DATA SUPPLIED »

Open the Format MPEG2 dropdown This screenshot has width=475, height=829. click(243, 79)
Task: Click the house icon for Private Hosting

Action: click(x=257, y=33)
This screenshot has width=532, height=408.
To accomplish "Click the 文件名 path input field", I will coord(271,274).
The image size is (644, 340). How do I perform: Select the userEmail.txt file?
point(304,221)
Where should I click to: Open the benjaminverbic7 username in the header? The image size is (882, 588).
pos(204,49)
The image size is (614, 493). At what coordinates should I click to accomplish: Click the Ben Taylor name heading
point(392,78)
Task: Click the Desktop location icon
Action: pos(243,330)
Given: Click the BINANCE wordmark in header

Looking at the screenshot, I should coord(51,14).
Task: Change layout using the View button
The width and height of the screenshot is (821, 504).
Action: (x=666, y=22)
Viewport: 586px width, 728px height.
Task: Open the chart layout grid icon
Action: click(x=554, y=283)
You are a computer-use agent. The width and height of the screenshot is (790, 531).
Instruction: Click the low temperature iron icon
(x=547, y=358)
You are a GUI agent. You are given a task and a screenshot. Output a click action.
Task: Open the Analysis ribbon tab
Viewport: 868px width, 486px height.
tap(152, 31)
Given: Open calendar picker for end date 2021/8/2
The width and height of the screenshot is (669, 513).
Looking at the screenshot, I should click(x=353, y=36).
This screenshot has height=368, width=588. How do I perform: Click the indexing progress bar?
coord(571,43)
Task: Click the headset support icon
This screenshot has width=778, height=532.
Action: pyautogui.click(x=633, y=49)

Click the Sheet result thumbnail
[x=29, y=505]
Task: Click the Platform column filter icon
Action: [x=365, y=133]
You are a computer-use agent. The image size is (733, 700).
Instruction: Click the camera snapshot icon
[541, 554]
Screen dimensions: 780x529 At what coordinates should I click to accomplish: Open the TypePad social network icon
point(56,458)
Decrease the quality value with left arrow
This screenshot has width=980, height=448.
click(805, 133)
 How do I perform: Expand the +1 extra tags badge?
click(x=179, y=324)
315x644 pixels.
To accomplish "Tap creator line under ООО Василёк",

EXERCISE DETAILS »
Quote the data in full, keeping each word unchanged.

SOLUTION TO THIS TASK »
Open the Format MPEG2 dropdown This screenshot has width=475, height=829. click(243, 79)
Task: Click the house icon for Private Hosting

Action: click(x=257, y=33)
This screenshot has width=532, height=408.
To accomplish "Click the 文件名 path input field", I will coord(271,274).
The image size is (644, 340). How do I perform: Select the userEmail.txt file?
point(304,221)
Where should I click to: Open the benjaminverbic7 username in the header? The image size is (882, 588).
pos(204,49)
The image size is (614, 493). At what coordinates should I click to accomplish: Click the Ben Taylor name heading
point(392,78)
Task: Click the Desktop location icon
Action: pos(243,330)
Given: Click the BINANCE wordmark in header

Looking at the screenshot, I should coord(51,14).
Task: Change layout using the View button
The width and height of the screenshot is (821, 504).
Action: (x=666, y=22)
Viewport: 586px width, 728px height.
Task: Open the chart layout grid icon
Action: click(x=554, y=283)
You are a computer-use agent. The width and height of the screenshot is (790, 531).
Instruction: Click the low temperature iron icon
(x=547, y=358)
You are a GUI agent. You are given a task and a screenshot. Output a click action.
Task: Open the Analysis ribbon tab
Viewport: 868px width, 486px height.
tap(152, 31)
Given: Open calendar picker for end date 2021/8/2
The width and height of the screenshot is (669, 513).
Looking at the screenshot, I should click(x=353, y=36).
This screenshot has height=368, width=588. How do I perform: Click the indexing progress bar?
coord(571,43)
Task: Click the headset support icon
This screenshot has width=778, height=532.
Action: pyautogui.click(x=633, y=49)

Click the Sheet result thumbnail
[x=29, y=505]
Task: Click the Platform column filter icon
Action: [x=365, y=133]
You are a computer-use agent. The image size is (733, 700).
Instruction: Click the camera snapshot icon
[541, 554]
Screen dimensions: 780x529 At what coordinates should I click to accomplish: Open the TypePad social network icon
point(56,458)
Decrease the quality value with left arrow
This screenshot has width=980, height=448.
click(805, 133)
 How do I perform: Expand the +1 extra tags badge?
click(x=179, y=324)
315x644 pixels.
To accomplish "Tap creator line under ООО Василёк",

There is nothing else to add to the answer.